• [Requirements]:
Copy the entries below word for word, from the line with "75, 905, 81)" to the line with "propos de nous", including both of those lines.

Dataset entries
#####

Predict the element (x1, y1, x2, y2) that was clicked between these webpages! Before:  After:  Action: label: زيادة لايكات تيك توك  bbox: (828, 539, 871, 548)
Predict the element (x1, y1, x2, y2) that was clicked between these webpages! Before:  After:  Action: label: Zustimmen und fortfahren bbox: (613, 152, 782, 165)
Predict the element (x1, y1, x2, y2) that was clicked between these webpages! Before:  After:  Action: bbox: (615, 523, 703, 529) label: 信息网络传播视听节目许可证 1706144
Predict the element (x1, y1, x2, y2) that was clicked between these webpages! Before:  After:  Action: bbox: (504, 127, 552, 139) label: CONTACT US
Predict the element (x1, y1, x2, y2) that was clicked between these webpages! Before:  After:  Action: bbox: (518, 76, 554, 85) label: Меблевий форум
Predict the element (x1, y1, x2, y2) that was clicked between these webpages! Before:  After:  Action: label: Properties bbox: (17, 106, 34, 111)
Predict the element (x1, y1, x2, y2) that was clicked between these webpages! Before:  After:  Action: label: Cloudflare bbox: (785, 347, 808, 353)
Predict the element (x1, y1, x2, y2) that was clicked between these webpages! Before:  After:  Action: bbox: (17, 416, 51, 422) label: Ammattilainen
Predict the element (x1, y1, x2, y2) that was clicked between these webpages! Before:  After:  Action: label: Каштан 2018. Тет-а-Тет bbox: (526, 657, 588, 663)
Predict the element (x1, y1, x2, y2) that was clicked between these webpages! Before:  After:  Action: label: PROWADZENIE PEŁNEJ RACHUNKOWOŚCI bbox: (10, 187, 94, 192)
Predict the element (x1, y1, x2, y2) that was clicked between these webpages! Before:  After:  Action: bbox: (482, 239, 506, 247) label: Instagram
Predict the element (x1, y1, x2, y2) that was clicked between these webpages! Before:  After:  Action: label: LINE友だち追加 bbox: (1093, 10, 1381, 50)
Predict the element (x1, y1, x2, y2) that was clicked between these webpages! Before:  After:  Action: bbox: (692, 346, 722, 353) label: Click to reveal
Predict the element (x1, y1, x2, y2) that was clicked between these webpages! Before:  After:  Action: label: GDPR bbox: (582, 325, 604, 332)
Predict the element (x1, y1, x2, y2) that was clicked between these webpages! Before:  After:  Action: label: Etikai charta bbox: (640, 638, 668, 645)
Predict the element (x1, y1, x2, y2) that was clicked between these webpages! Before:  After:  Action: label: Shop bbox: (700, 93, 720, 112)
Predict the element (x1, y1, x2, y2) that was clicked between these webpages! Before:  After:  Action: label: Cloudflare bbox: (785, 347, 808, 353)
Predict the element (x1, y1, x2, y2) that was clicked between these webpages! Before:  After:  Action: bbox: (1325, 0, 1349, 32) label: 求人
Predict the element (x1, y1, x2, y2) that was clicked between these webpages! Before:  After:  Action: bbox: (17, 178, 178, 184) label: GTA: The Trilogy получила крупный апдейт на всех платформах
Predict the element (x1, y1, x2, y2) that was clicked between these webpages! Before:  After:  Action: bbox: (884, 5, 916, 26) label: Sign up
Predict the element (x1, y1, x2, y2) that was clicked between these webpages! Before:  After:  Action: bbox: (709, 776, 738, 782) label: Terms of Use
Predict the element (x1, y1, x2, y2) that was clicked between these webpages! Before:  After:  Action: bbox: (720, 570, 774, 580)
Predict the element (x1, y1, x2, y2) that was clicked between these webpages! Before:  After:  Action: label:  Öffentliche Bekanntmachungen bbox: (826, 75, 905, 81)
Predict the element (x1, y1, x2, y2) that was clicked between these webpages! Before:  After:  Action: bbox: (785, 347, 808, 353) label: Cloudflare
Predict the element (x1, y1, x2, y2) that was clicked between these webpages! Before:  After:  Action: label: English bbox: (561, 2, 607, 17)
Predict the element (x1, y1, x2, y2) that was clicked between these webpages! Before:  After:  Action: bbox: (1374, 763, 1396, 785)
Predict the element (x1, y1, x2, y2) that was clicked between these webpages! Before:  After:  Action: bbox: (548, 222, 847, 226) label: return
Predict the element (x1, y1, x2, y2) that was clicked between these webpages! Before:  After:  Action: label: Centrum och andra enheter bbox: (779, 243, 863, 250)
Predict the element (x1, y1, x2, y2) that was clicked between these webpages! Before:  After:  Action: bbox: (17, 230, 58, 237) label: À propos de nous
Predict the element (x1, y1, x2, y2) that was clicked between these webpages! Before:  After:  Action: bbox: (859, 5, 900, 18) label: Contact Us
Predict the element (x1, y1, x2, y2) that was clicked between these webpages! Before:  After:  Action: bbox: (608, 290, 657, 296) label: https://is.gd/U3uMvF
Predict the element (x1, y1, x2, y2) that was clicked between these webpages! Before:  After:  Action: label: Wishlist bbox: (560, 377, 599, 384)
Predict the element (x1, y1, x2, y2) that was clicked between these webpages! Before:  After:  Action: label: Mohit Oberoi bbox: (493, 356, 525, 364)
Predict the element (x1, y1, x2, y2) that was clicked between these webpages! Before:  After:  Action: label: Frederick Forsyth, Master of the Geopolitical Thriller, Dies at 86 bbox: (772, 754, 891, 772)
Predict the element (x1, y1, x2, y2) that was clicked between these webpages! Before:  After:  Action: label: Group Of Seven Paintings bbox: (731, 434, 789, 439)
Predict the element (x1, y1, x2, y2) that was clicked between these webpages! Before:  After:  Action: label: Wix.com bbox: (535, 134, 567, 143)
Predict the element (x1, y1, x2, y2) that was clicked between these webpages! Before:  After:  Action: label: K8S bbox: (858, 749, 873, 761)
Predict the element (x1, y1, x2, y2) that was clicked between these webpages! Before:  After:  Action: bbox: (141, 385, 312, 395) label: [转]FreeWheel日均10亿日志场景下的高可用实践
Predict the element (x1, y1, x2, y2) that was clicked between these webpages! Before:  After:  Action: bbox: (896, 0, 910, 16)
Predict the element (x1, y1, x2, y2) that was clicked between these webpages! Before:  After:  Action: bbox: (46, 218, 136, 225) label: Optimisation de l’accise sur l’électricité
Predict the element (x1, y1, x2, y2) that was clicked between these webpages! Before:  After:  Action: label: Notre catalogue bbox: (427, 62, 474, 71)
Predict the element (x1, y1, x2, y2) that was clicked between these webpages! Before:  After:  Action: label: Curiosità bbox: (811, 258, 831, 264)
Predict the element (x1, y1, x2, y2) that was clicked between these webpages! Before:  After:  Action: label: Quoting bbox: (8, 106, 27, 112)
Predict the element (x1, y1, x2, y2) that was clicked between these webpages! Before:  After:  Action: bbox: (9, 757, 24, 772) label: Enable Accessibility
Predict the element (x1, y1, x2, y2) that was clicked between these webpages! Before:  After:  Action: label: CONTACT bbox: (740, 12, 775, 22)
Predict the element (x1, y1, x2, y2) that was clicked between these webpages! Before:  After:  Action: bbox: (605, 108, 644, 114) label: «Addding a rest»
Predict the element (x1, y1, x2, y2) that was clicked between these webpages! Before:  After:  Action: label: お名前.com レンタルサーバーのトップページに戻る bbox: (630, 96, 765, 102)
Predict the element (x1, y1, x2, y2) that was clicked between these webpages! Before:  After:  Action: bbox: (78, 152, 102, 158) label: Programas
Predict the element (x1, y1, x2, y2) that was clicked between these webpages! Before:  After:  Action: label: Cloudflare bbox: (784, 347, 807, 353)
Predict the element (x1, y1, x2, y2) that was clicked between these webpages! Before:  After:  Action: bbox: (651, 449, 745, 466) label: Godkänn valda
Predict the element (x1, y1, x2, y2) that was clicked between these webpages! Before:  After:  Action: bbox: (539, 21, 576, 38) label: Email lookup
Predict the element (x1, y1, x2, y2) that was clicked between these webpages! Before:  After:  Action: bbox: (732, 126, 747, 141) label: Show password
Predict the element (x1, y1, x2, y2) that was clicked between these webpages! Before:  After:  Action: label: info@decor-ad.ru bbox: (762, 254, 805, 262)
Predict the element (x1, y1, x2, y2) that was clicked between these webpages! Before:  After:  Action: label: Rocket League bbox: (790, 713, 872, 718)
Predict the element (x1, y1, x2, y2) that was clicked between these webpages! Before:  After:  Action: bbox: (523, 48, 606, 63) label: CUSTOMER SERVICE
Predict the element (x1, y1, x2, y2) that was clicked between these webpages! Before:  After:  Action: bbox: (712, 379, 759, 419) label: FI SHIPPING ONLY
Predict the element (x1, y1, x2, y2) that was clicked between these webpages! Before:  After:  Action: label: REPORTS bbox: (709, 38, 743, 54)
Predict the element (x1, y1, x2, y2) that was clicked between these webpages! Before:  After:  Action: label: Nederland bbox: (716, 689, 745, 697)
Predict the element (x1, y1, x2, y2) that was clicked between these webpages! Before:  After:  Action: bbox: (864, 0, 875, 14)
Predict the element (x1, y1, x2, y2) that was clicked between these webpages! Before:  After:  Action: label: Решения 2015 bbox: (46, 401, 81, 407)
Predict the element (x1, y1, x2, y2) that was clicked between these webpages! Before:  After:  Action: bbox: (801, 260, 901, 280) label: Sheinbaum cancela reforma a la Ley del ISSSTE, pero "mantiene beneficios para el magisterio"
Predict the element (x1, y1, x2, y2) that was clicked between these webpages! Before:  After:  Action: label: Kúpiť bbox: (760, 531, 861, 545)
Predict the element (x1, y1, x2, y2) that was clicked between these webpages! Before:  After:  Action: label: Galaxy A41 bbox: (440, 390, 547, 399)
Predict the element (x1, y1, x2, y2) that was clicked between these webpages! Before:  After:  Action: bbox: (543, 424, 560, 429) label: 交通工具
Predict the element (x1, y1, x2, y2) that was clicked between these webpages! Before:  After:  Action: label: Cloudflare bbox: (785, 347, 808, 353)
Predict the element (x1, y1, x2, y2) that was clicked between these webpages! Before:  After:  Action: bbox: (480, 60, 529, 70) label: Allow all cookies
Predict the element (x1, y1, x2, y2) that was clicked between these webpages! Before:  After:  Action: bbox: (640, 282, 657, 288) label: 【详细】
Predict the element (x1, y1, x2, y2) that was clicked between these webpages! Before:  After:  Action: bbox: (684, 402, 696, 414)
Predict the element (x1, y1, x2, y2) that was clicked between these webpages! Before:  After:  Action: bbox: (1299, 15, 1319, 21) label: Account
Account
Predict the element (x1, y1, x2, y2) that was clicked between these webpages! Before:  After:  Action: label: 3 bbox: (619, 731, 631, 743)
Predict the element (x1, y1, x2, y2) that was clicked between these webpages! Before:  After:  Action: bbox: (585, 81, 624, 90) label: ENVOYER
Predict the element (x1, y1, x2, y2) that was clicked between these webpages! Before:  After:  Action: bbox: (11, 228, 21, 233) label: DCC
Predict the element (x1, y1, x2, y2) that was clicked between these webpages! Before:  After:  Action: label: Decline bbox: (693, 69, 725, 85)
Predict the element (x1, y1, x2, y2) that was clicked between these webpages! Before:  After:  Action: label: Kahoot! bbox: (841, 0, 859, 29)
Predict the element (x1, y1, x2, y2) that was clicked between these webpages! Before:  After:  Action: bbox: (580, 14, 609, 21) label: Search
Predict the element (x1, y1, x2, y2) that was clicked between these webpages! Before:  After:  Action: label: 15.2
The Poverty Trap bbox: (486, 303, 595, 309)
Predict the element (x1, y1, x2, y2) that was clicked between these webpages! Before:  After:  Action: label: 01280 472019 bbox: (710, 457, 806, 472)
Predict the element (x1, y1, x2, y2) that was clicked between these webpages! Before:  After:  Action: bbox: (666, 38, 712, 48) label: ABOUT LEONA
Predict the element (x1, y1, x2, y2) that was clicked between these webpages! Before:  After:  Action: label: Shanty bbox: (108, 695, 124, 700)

#####

• [Exercise solution]:
Predict the element (x1, y1, x2, y2) that was clicked between these webpages! Before:  After:  Action: label:  Öffentliche Bekanntmachungen bbox: (826, 75, 905, 81)
Predict the element (x1, y1, x2, y2) that was clicked between these webpages! Before:  After:  Action: bbox: (785, 347, 808, 353) label: Cloudflare
Predict the element (x1, y1, x2, y2) that was clicked between these webpages! Before:  After:  Action: label: English bbox: (561, 2, 607, 17)
Predict the element (x1, y1, x2, y2) that was clicked between these webpages! Before:  After:  Action: bbox: (1374, 763, 1396, 785)
Predict the element (x1, y1, x2, y2) that was clicked between these webpages! Before:  After:  Action: bbox: (548, 222, 847, 226) label: return
Predict the element (x1, y1, x2, y2) that was clicked between these webpages! Before:  After:  Action: label: Centrum och andra enheter bbox: (779, 243, 863, 250)
Predict the element (x1, y1, x2, y2) that was clicked between these webpages! Before:  After:  Action: bbox: (17, 230, 58, 237) label: À propos de nous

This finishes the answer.